Fifty years old is always an important birthday to celebrate. But for Maricopa's Chris Wallace, he was extra excited to turn 50 as it meant he was eligible for the Senior Games.
"I was excited to be able to compete,” Wallace said. “I had been planning on it for a couple years, so when I hit 50 I thought, 'This is great. I'm going to be able to compete and see what happens.'"
But his first year of eligibility didn't exactly go as planned. At 50, Wallace underwent knee surgery and a hernia operation, and he suffered a heart attack.
Five months later, he was back on the track.
"I know the heart attack -- it scares a lot of people. Once they have it, they're scared to do anything and I think that's the worst thing you can do," Wallace said.
So, Wallace continued to train for the senior games. His determination earned him the national title of a "Humana Game Changer." And if suffering a heart attack wasn't a big enough obstacle, Wallace was also re-learning a sport he hadn't competed in since high school.
"Pretty awkward because I hadn't done it for 32 years. Your mind thinks you're 18 and your body says, 'Don't think so,'" he said.
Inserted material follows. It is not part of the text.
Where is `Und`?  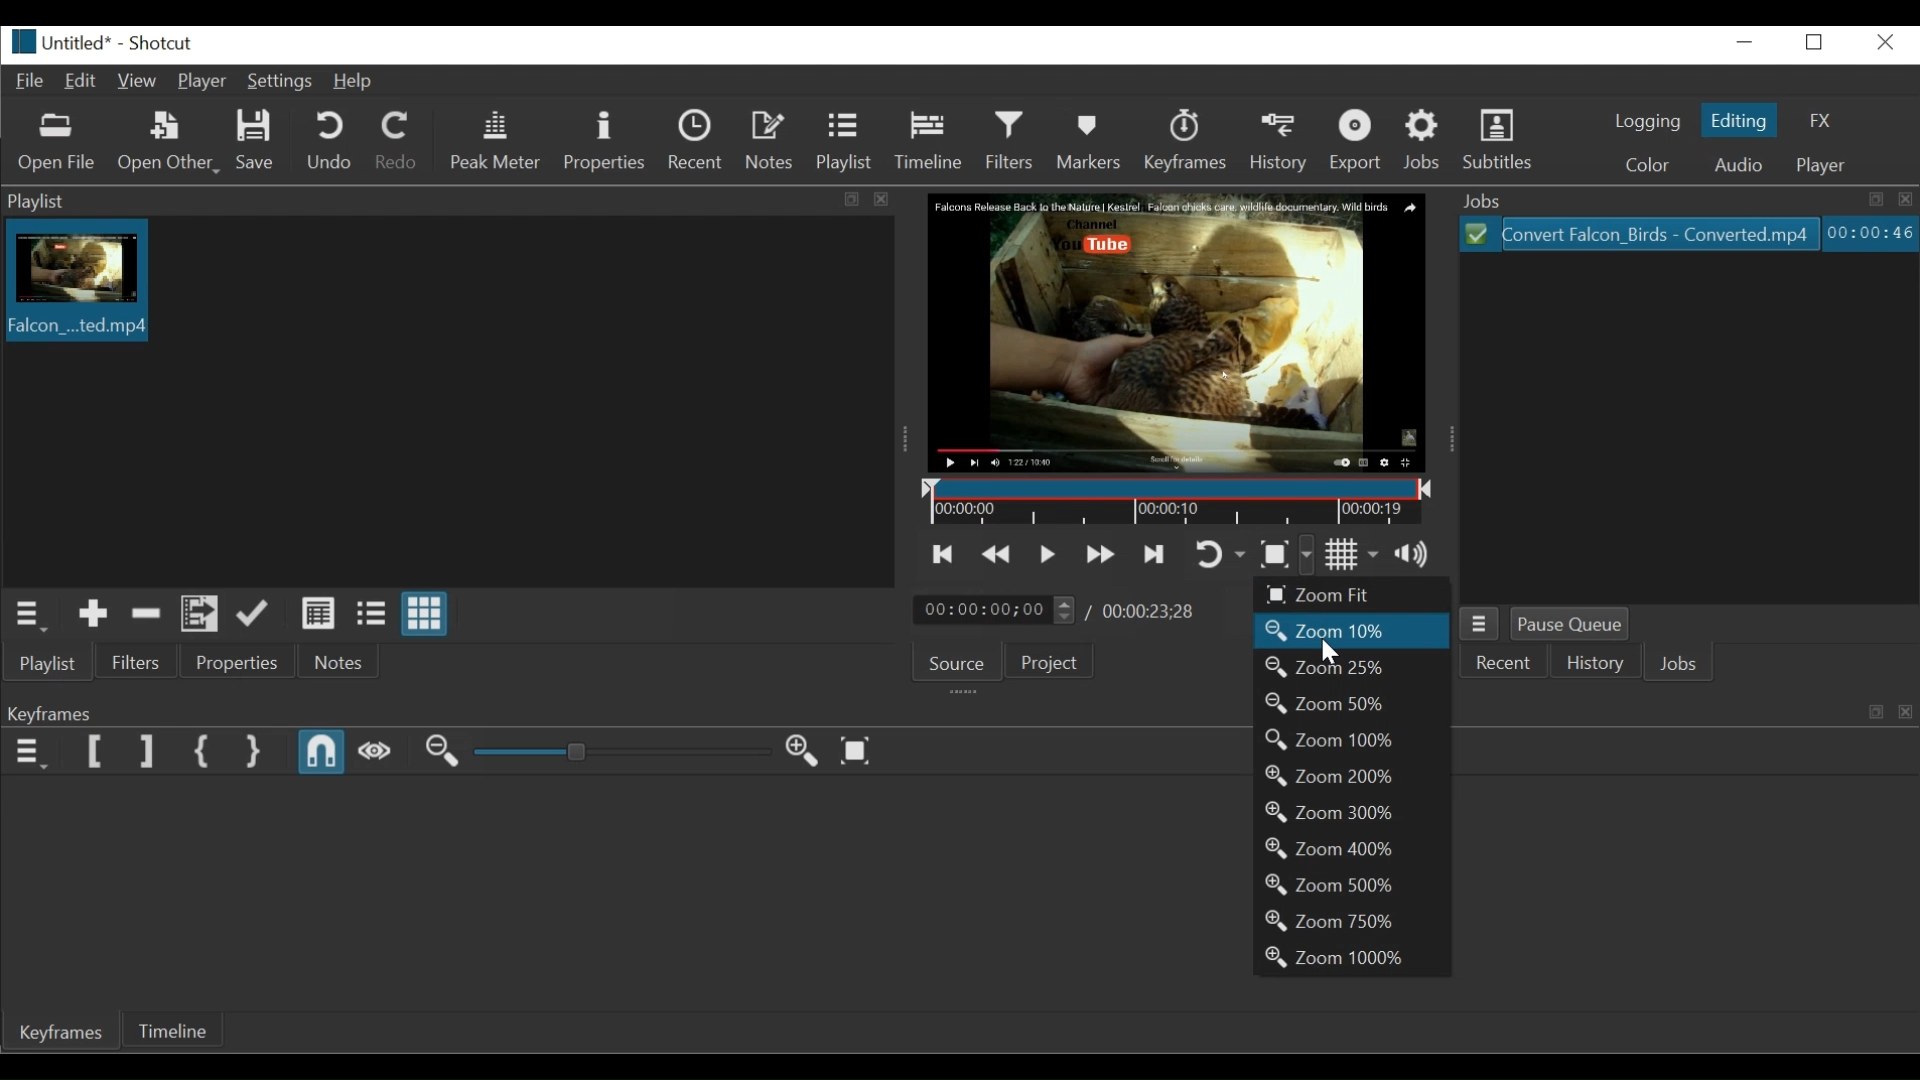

Nine years later, Wallace earned his greatest achievement to date. At age 60, he was named a triple jump All-American at this year's Arizona Senior Games.
There's no end in sight. Wallace says he may have decades of competition still ahead.
"Pretty inspirational to attend some of these meets," he said. "You've got guys that are 70, 75, 80, 85. I've been at meets where there are guys in their 90s jumping, which is incredible."
Wallace believes this should serve as motivation for all of us, regardless of age, to start living healthier lives.
"You don't have to be competitive. Just get out and start moving and become active," he said. "Walk more, run more, swim more, play tennis, pickle ball, anything. Never, ever too late."